===== ENTRIES SUPPLIED =====
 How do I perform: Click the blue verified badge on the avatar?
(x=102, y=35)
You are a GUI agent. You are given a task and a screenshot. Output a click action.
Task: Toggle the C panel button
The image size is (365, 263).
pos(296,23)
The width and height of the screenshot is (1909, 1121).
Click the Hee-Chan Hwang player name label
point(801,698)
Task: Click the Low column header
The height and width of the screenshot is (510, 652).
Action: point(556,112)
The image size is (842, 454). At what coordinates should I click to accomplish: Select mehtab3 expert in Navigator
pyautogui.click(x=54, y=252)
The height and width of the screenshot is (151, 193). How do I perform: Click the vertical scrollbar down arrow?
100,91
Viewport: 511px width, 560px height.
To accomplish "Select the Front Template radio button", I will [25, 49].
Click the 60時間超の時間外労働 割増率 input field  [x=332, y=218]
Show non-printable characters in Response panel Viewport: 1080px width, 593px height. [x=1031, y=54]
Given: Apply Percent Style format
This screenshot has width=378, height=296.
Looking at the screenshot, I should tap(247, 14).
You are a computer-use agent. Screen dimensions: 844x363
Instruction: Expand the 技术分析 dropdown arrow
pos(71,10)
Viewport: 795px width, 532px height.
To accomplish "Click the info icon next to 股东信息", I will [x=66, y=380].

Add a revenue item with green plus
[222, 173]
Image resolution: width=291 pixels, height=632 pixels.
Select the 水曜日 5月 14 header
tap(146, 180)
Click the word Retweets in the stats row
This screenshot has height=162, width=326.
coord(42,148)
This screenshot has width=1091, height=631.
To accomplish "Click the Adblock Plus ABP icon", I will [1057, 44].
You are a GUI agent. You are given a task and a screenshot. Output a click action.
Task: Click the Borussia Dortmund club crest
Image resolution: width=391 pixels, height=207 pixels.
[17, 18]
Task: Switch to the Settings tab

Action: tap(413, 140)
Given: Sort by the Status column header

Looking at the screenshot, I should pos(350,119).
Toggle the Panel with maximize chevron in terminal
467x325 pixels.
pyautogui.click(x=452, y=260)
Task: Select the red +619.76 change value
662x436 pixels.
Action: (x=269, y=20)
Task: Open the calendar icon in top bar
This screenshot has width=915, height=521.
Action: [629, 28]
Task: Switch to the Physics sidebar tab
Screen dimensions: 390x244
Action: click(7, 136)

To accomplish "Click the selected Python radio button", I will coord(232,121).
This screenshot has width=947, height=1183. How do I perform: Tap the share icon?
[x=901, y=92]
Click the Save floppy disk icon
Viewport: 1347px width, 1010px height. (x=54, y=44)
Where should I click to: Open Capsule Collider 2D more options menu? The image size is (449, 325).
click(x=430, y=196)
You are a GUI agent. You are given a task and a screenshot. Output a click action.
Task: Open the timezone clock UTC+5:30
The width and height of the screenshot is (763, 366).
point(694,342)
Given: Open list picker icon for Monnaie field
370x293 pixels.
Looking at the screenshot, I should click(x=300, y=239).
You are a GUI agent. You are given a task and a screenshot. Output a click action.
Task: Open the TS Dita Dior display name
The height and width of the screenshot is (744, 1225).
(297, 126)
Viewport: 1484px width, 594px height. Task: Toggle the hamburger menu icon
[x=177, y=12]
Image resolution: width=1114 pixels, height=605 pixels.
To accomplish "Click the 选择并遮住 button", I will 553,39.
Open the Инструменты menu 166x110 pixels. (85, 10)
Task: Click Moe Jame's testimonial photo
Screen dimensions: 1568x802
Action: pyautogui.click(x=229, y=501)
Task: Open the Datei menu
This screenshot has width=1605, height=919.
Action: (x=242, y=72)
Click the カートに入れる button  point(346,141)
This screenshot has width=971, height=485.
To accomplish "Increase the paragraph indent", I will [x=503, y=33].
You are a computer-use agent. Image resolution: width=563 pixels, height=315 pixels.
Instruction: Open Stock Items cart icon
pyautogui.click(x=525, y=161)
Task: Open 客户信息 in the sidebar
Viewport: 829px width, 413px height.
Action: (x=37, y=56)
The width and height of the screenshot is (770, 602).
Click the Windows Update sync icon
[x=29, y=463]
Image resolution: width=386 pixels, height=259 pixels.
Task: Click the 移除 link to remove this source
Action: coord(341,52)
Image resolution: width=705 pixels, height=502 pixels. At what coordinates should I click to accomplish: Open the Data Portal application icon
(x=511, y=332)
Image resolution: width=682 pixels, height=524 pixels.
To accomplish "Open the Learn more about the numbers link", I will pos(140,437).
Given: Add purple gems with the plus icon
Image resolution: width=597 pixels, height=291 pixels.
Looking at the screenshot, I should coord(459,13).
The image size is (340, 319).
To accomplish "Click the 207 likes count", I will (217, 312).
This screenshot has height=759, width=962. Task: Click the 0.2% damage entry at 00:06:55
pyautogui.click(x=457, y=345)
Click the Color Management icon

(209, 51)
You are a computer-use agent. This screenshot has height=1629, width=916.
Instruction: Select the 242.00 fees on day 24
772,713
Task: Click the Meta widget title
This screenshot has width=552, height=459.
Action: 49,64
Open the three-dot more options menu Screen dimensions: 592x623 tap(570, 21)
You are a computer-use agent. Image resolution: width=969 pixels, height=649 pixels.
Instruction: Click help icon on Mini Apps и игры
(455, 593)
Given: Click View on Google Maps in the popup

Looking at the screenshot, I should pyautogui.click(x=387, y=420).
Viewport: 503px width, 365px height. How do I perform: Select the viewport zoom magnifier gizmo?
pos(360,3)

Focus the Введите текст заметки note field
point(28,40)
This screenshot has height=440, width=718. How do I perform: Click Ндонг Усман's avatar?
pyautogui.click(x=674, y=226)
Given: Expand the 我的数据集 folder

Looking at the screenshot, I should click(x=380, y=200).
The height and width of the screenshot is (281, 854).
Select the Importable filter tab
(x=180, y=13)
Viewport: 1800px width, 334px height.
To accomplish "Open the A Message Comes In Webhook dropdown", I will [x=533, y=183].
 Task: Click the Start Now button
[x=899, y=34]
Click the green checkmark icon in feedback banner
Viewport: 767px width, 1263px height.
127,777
=====
EXERCISE BRIEF
Using the records above, select and copy every line that has the word "radio".

SOLUTION FOR THIS EXERCISE
To accomplish "Select the Front Template radio button", I will [25, 49].
To accomplish "Click the selected Python radio button", I will coord(232,121).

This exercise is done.